データ可視化とは、複雑なデータを人間が見てわかる表現に変換できる技術です。本書・下巻は、現実に即した複雑かつ膨大なデータを対象とし、実践を見据えたデータ可視化の世界へと踏み込みます。上巻ではデータを「見る力」「見せる技術」と題して、マンガ・アニメ・ゲームのデータを通してデータ分析・データ可視化の基礎を楽しく学ぶことに重点を置きました。この下巻では、そこから一歩進んで、データに対して自ら問いを立てる「問う力」と、分析の過程や結果を自身で捉え他者に届けるための「伝える技術」を磨きます。
本書は、タイトルに沿って「定石」と「即戦力」をテーマにした2つのパートで構成されています。第一のパートでは、みなさんが「こんなふうにデータを見たい」と思ったときに、適切な表現を選べるよう、グラフ化の「定石」を網羅的に解説します。1〜4章にわたって、質的変数の〈量〉、量的変数の〈分布〉、質的変数の〈内訳〉、そして変数間の〈関係〉を見るための手法を一つ一つ学んでいきます。自分の手元にあるデータがどんな性質で、そこから何を読み解きたいのか。目的に応じて最適な「型」を選び取る力が、このパートで養われるはずです。
第二のパートは、探索的データ分析(EDA)・探索的データ可視化のプロセスを体験するハンズオンです。本物のマンガやアニメのデータを対象にすることで、即戦力となるスキルを身につけます。実際のデータ分析の現場では、求めているデータや綺麗なデータが手に入ることは稀です。すなわち、データがない、あるいは複雑な状態のデータにまず直面するのが現実です。5章・6章を通して、データの取得から前処理、そして分析・可視化までの全工程を体験することで、「整ったデータの分析・可視化」では決して見えてこなかった、データの真の姿を体感できるでしょう。

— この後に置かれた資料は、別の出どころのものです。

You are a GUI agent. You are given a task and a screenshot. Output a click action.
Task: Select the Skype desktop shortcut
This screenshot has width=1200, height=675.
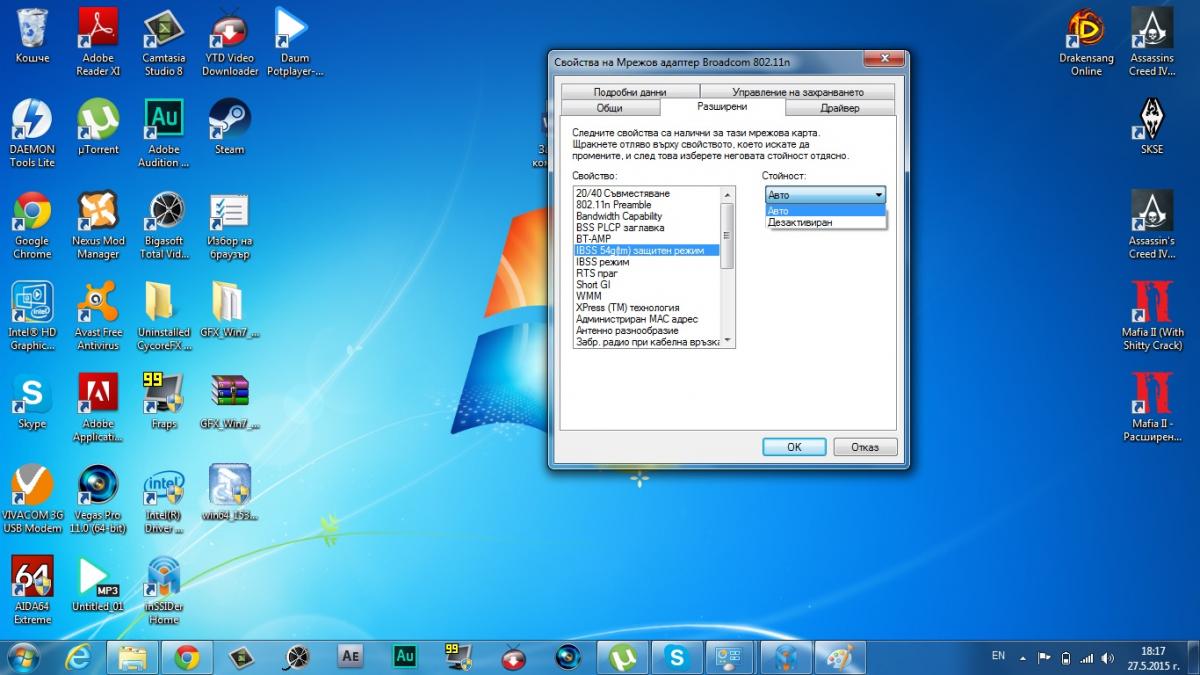point(32,401)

そして、下巻では、最終的に「メディア展開」というテーマに解説を集約していきます。マンガ・アニメ・ゲームを筆頭に、コンテンツが発展・浸透する局面を考えると、メディア展開は、いま、そしてこれから先も、多くの人にとって関心のある重要なテーマの一つと言えるでしょう。さらには、業界を限定せず、複数の領域を横断しながら目の前の現実や予測を描き出す力・技術は、まさにいま注目を集めているスキルです。その一方で、実際に取り組み始めると一筋縄ではいかず、分析のきっかけをつかむことさえ難しい、巨大なテーマです。だからこそ、持てる技術と知識の総力を挙げて、視野を広く持ち、粛々と目の前のデータに問い続ける力・姿勢が求められます。下巻でもGitHubリポジトリに前処理済みのデータを用意しましたので、コンピュータとネットワークがあれば本格的な分析・可視化の世界に飛び込めます。

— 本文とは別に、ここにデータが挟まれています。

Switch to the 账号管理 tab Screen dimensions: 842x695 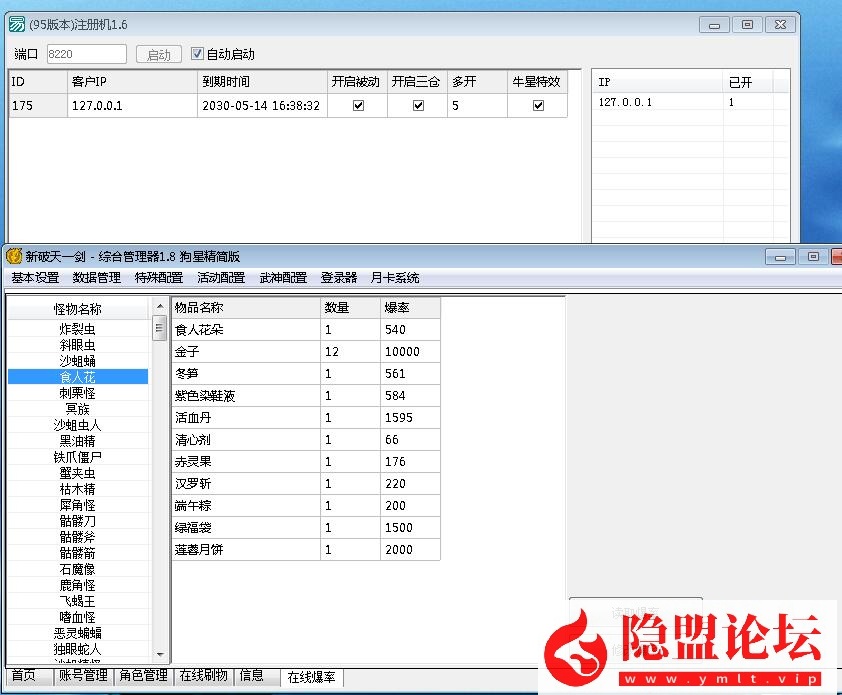coord(84,676)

上巻が「宝探しのワクワク」を知る旅だとしたら、下巻は「地図を自分で描く」ための感性や技術を磨く旅です。マンガ・アニメ・ゲームという親しみやすい題材はそのままに、内容は第一線のプロの現場でも通用するほどのレベルへと引き上げることを目指します。読み終えた後には、どんなに複雑でもどれほど大規模なデータセットでも、指針をもってデータに問いかけ、その答え・可能性を誰かに伝えることができる、そんな変化が待っているはずです。下巻でもいっそう楽しみながら、さらに大きく広がるデータ可視化の世界を体感してみましょう。
kakeami(かけあみ)
都内マーケティング会社で数理モデルの研究に従事する傍ら,ジョージア工科大学大学院で計算機科学を専攻。少年時代はマンガ家に憧れ,現在はデータ分析という形で日本のポップカルチャーに向き合う。難解な概念を身近なデータで解き明かし,学習者が直面する理論と実践の壁を取り払うことを目指す。二児の父。

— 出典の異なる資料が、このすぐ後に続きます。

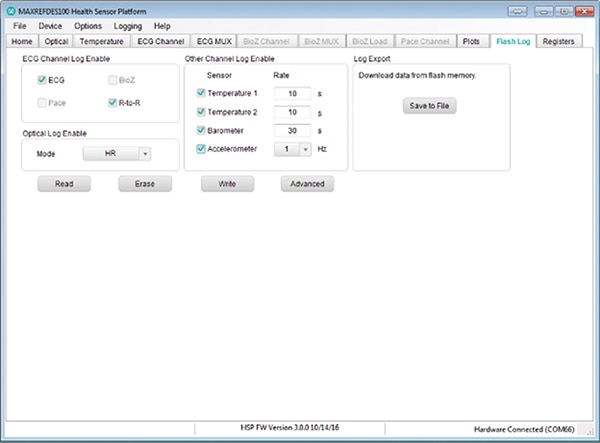Open the Advanced settings button
Viewport: 600px width, 443px height.
307,185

【GitHub】https://github.com/kakeami
本書について
本書は元々「マンガ・アニメ・ゲームといった豊かな創作物のデータを,自分で可視化できたらどんなに楽しいだろう」という著者の思いから生まれた企画です。この分野のデータ分析には正解がないことも多いため,本書の構成やアプローチは著者の個人的な経験と視点に基づいています。
なお,本書著者は勤務先の規程により本名や所属先を出さず,ペンネーム「Kakeami」で執筆しています。分析内容や見解は著者個人に属し,所属する組織・団体の公式見解ではありません。
本書で扱うデータは,著作権法を遵守した上で参照・分析を行いました。偉大な作品を生み出してくださった創作者・関係者の方々に深く敬意を表しつつ,データを通じて見えてくる新しい視点を読者と共有することを目指し,データ可視化・データ分析の解説を行いました。